La nuova consulenza rafforza l’ipotesi più grave: quella dell’omicidio, del delitto volontario, quella di una mano assassina e impunita.
Sì, d’accordo, l’ipotesi di omicidio vive assieme ad altre due possibili piste investigative – incidente o suicidio – quanto basta comunque per spingere gli inquirenti ad andare avanti nelle indagini. E a compiere altri accertamenti sulla strana storia del costumista trovato morto nelle acque di Capri.
Luca Canfora, riesumato il corpo del costumista di Sorrentino: è morto dopo le riprese della scena del suicidio in "Parthenope"
Parliamo della morte di Luca Canfora, il 51enne trovato privo di vita a galla delle acque dell’isola azzurra, nell’estate di due anni fa, dove era impegnato nel film Parthenope di Paolo Sorrentino (che è ovviamente estraneo alle indagini in corso).

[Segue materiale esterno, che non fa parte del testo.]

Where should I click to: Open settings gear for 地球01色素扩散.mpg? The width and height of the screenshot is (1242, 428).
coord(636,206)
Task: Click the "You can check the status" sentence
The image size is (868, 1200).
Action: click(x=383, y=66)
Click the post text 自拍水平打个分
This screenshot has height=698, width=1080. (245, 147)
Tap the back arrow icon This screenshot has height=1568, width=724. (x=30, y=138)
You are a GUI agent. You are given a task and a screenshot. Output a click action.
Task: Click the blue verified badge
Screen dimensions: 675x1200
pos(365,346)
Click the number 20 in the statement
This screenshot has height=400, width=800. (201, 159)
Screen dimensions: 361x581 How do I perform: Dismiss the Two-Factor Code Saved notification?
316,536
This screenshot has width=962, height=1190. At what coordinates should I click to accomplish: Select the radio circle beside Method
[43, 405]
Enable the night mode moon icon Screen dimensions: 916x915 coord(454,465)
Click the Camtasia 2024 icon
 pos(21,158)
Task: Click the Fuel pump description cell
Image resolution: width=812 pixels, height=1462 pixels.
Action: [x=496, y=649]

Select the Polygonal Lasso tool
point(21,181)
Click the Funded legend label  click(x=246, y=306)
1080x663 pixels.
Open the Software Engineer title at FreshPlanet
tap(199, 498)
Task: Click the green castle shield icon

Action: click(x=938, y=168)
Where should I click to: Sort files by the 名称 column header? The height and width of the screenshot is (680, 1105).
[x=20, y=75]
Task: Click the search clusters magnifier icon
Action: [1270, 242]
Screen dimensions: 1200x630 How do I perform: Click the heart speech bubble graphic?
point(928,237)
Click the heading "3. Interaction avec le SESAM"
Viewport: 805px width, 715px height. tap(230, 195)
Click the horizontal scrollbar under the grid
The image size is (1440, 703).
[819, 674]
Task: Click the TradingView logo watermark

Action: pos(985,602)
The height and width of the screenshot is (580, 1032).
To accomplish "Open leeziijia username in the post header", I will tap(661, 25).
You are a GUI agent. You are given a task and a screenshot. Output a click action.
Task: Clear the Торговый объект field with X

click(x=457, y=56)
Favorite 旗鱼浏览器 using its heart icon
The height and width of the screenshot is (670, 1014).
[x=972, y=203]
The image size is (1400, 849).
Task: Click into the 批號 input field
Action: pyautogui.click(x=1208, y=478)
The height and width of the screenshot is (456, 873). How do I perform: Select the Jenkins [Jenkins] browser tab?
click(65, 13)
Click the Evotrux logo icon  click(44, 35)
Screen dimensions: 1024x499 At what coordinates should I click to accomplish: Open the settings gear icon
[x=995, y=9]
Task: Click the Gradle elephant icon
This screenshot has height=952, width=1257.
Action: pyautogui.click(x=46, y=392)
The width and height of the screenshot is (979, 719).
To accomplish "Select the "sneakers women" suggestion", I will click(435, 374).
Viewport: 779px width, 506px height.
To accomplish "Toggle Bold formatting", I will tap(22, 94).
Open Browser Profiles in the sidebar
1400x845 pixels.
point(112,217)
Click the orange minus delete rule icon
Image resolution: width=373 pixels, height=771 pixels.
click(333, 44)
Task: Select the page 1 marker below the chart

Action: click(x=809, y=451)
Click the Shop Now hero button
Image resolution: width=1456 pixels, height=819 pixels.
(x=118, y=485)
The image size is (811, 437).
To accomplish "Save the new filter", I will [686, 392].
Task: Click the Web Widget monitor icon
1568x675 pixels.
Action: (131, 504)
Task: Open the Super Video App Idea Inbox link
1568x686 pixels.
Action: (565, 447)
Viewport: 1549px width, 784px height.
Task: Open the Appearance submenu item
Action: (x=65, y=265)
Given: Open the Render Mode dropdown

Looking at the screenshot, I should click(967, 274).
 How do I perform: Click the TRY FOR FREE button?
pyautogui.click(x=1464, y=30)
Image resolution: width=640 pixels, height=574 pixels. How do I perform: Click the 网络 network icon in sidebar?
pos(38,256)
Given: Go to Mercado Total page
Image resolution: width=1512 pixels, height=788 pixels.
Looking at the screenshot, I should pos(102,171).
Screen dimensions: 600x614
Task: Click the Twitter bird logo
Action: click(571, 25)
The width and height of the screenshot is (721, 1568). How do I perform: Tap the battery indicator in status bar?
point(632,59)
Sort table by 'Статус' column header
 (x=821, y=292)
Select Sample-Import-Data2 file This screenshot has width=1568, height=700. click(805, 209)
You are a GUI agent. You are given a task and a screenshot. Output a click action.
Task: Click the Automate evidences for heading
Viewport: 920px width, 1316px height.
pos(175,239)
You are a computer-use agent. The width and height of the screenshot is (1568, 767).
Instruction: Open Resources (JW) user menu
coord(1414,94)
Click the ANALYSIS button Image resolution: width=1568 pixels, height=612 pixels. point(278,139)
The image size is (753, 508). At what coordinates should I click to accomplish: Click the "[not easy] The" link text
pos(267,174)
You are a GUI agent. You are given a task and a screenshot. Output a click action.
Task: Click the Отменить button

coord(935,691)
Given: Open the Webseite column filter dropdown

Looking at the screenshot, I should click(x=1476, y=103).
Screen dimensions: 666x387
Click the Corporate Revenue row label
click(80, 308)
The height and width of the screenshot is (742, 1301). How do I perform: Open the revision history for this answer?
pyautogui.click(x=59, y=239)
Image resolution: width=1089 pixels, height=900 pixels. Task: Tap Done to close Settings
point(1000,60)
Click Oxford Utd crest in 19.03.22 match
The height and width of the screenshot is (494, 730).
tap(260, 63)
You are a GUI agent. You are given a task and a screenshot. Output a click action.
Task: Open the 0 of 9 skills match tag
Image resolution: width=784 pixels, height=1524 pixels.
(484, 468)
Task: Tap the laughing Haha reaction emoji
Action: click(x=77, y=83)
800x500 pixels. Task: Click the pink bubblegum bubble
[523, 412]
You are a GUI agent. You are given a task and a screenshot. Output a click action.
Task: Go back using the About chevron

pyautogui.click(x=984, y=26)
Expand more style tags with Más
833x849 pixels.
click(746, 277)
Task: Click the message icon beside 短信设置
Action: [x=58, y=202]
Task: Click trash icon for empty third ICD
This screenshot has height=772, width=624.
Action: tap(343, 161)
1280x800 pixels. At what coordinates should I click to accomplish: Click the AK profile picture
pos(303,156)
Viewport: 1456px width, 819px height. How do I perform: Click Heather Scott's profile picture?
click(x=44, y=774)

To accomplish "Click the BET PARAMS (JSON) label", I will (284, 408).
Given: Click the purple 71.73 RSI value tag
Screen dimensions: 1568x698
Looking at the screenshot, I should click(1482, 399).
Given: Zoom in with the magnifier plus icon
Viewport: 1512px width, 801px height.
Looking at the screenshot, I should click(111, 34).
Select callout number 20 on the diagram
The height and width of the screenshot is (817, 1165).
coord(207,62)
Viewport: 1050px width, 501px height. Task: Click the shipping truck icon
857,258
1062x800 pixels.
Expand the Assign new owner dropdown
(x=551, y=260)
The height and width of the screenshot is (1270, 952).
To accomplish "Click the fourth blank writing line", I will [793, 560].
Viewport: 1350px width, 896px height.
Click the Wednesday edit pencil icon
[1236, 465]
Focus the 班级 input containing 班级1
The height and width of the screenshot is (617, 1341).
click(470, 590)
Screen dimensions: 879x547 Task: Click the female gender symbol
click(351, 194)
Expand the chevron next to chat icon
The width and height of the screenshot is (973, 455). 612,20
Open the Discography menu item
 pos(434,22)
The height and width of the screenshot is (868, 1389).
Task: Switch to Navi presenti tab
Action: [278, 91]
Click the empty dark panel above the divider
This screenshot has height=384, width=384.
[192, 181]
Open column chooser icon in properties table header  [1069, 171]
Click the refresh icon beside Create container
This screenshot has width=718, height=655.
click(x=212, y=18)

Era il primo settembre del 2023, quando il costumista venne trovato da un canoista nello specchio di mare a ridosso del costone isolano. Un caso sul quale la Procura ha aperto un’indagine, che ha fatto registrare in questi giorni almeno un paio di novità sotto il profilo formale: la prima riguarda il deposito della consulenza disposta all’indomani della riesumazione del cadavere di Canfora. Una superperizia che ha ripercorso alcuni dubbi avanzati in particolare dalla famiglia del costumista (assistita dall’avvocato Giuseppe Russodivita), che punta a sgomberare il campo da ipotesi e suggestioni emerse in oltre un anno e mezzo di indagini. Fatto sta che stando al lavoro dei consulenti, la pista dell’omicidio è tutt’altro che esclusa. È una ipotesi che prende quota. Le ferite riscontrate sono compatibili con quelle del delitto volontario. Quanto basta a spingere gli inquirenti a cambiare ipotesi investigativa: se fino a qualche mese fa, infatti, la Procura di Napoli indagava per istigazione al suicidio (ipotesi di maniera, che consentiva comunque agli inquirenti di tenere acceso un faro investigativo), ora il fascicolo ha cambiato titolo di reato: la Procura ha infatti iscritto la morte di Luca Canfora per omicidio volontario. Un cambio di prospettiva accreditato anche da quanto emerso nelle ultime ore grazie al lavoro dei consulenti nominati tre mesi fa per l’autopsia bis. Inchiesta condotta dal pm Sivio Pavia, magistrato in forza al pool coordinato dal procuratore aggiunto Alessandro Milita e dallo stesso procuratore Nicola Gratteri, proviamo a capire come si arriva al cambio di ipotesi investigativa. Cosa spinge i pm a ipotizzare l’accusa di omicidio? Domande che vanno affrontate a partire da una premessa: al momento l’ipotesi di omicidio ha lo stesso peso – nell’ottica di chi indaga – di altre due possibili piste: quella del suicidio; e quella del malore. Quindi: nessuna delle tre piste è in grado di annullare le altre. Ma torniamo alla domanda di partenza. Perché omicidio? Stando a quanto emerso nel corso degli accertamenti, fratture e lesioni riscontrate non sono compatibili con una caduta (provocata dolosamente; autolesionista o accidentale) da decine di metri di altezza. Come a dire: se è vero che il costumista è stato trovato morto a mare, è anche vero, che è materialmente impossibile che si sia lanciato (o sia caduto o sia stato catapultato) dall’alto del costone di via Krupp.